▶ Records to process:

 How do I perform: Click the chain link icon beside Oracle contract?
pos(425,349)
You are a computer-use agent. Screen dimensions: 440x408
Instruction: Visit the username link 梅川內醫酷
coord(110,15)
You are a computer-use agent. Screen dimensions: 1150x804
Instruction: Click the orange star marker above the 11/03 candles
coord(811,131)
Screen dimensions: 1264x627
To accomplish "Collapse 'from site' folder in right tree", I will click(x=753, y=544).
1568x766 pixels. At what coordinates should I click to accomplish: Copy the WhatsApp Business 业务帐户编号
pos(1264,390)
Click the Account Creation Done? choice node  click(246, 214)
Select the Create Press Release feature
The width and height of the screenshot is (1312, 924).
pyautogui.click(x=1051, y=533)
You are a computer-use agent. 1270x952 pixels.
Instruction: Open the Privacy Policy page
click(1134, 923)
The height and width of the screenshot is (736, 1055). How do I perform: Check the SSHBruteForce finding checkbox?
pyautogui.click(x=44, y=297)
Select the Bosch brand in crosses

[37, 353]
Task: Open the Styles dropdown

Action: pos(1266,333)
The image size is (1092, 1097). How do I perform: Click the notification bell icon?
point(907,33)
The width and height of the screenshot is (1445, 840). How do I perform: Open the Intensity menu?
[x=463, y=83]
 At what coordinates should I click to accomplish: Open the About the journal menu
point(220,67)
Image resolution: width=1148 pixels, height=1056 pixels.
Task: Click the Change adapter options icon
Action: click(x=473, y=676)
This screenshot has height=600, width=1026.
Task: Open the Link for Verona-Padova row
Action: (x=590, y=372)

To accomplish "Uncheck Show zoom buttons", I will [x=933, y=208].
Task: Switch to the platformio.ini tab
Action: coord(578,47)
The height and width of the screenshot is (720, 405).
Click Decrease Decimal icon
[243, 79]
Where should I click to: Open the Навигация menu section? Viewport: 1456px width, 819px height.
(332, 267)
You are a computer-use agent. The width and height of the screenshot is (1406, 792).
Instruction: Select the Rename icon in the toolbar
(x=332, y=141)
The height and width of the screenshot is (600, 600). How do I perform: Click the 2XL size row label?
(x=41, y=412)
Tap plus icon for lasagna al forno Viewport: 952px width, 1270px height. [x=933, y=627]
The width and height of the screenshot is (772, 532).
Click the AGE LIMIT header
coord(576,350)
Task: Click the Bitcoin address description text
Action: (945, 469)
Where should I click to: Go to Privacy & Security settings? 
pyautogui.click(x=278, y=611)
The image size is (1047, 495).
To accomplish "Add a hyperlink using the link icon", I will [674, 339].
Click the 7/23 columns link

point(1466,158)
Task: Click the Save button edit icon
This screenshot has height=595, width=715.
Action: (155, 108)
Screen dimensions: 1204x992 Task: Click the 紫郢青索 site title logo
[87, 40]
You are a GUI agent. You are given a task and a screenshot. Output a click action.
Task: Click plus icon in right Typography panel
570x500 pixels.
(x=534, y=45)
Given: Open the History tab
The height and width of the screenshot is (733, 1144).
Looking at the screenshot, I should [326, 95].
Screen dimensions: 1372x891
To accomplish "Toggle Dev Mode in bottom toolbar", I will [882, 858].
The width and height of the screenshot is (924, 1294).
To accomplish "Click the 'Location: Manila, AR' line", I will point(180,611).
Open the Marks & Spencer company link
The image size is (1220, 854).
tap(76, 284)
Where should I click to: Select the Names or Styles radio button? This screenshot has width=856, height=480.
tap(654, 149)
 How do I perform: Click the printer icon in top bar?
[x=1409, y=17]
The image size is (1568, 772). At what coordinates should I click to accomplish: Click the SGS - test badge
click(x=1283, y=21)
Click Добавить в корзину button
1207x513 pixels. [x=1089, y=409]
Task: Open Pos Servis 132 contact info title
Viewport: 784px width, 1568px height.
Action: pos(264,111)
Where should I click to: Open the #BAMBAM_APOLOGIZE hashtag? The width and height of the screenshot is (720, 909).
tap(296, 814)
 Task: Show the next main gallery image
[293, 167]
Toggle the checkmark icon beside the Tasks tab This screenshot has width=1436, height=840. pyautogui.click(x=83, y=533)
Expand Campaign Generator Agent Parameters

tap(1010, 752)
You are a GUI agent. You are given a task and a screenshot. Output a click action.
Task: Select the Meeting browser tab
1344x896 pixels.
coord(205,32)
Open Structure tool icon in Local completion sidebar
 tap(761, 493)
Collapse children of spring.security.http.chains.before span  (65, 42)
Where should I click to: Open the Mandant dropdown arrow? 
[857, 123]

▶ Problem to solve:
Copy out all of the entries above word for word, without changing anything.

▶ Reply:
 How do I perform: Click the chain link icon beside Oracle contract?
pos(425,349)
You are a computer-use agent. Screen dimensions: 440x408
Instruction: Visit the username link 梅川內醫酷
coord(110,15)
You are a computer-use agent. Screen dimensions: 1150x804
Instruction: Click the orange star marker above the 11/03 candles
coord(811,131)
Screen dimensions: 1264x627
To accomplish "Collapse 'from site' folder in right tree", I will click(x=753, y=544).
1568x766 pixels. At what coordinates should I click to accomplish: Copy the WhatsApp Business 业务帐户编号
pos(1264,390)
Click the Account Creation Done? choice node  click(246, 214)
Select the Create Press Release feature
The width and height of the screenshot is (1312, 924).
pyautogui.click(x=1051, y=533)
You are a computer-use agent. 1270x952 pixels.
Instruction: Open the Privacy Policy page
click(1134, 923)
The height and width of the screenshot is (736, 1055). How do I perform: Check the SSHBruteForce finding checkbox?
pyautogui.click(x=44, y=297)
Select the Bosch brand in crosses

[37, 353]
Task: Open the Styles dropdown

Action: pos(1266,333)
The image size is (1092, 1097). How do I perform: Click the notification bell icon?
point(907,33)
The width and height of the screenshot is (1445, 840). How do I perform: Open the Intensity menu?
[x=463, y=83]
 At what coordinates should I click to accomplish: Open the About the journal menu
point(220,67)
Image resolution: width=1148 pixels, height=1056 pixels.
Task: Click the Change adapter options icon
Action: click(x=473, y=676)
This screenshot has height=600, width=1026.
Task: Open the Link for Verona-Padova row
Action: (x=590, y=372)

To accomplish "Uncheck Show zoom buttons", I will [x=933, y=208].
Task: Switch to the platformio.ini tab
Action: coord(578,47)
The height and width of the screenshot is (720, 405).
Click Decrease Decimal icon
[243, 79]
Where should I click to: Open the Навигация menu section? Viewport: 1456px width, 819px height.
(332, 267)
You are a computer-use agent. The width and height of the screenshot is (1406, 792).
Instruction: Select the Rename icon in the toolbar
(x=332, y=141)
The height and width of the screenshot is (600, 600). How do I perform: Click the 2XL size row label?
(x=41, y=412)
Tap plus icon for lasagna al forno Viewport: 952px width, 1270px height. [x=933, y=627]
The width and height of the screenshot is (772, 532).
Click the AGE LIMIT header
coord(576,350)
Task: Click the Bitcoin address description text
Action: (945, 469)
Where should I click to: Go to Privacy & Security settings? 
pyautogui.click(x=278, y=611)
The image size is (1047, 495).
To accomplish "Add a hyperlink using the link icon", I will [674, 339].
Click the 7/23 columns link

point(1466,158)
Task: Click the Save button edit icon
This screenshot has height=595, width=715.
Action: (155, 108)
Screen dimensions: 1204x992 Task: Click the 紫郢青索 site title logo
[87, 40]
You are a GUI agent. You are given a task and a screenshot. Output a click action.
Task: Click plus icon in right Typography panel
570x500 pixels.
(x=534, y=45)
Given: Open the History tab
The height and width of the screenshot is (733, 1144).
Looking at the screenshot, I should [326, 95].
Screen dimensions: 1372x891
To accomplish "Toggle Dev Mode in bottom toolbar", I will [882, 858].
The width and height of the screenshot is (924, 1294).
To accomplish "Click the 'Location: Manila, AR' line", I will point(180,611).
Open the Marks & Spencer company link
The image size is (1220, 854).
tap(76, 284)
Where should I click to: Select the Names or Styles radio button? This screenshot has width=856, height=480.
tap(654, 149)
 How do I perform: Click the printer icon in top bar?
[x=1409, y=17]
The image size is (1568, 772). At what coordinates should I click to accomplish: Click the SGS - test badge
click(x=1283, y=21)
Click Добавить в корзину button
1207x513 pixels. [x=1089, y=409]
Task: Open Pos Servis 132 contact info title
Viewport: 784px width, 1568px height.
Action: pos(264,111)
Where should I click to: Open the #BAMBAM_APOLOGIZE hashtag? The width and height of the screenshot is (720, 909).
tap(296, 814)
 Task: Show the next main gallery image
[293, 167]
Toggle the checkmark icon beside the Tasks tab This screenshot has width=1436, height=840. pyautogui.click(x=83, y=533)
Expand Campaign Generator Agent Parameters

tap(1010, 752)
You are a GUI agent. You are given a task and a screenshot. Output a click action.
Task: Select the Meeting browser tab
1344x896 pixels.
coord(205,32)
Open Structure tool icon in Local completion sidebar
 tap(761, 493)
Collapse children of spring.security.http.chains.before span  (65, 42)
Where should I click to: Open the Mandant dropdown arrow? 
[857, 123]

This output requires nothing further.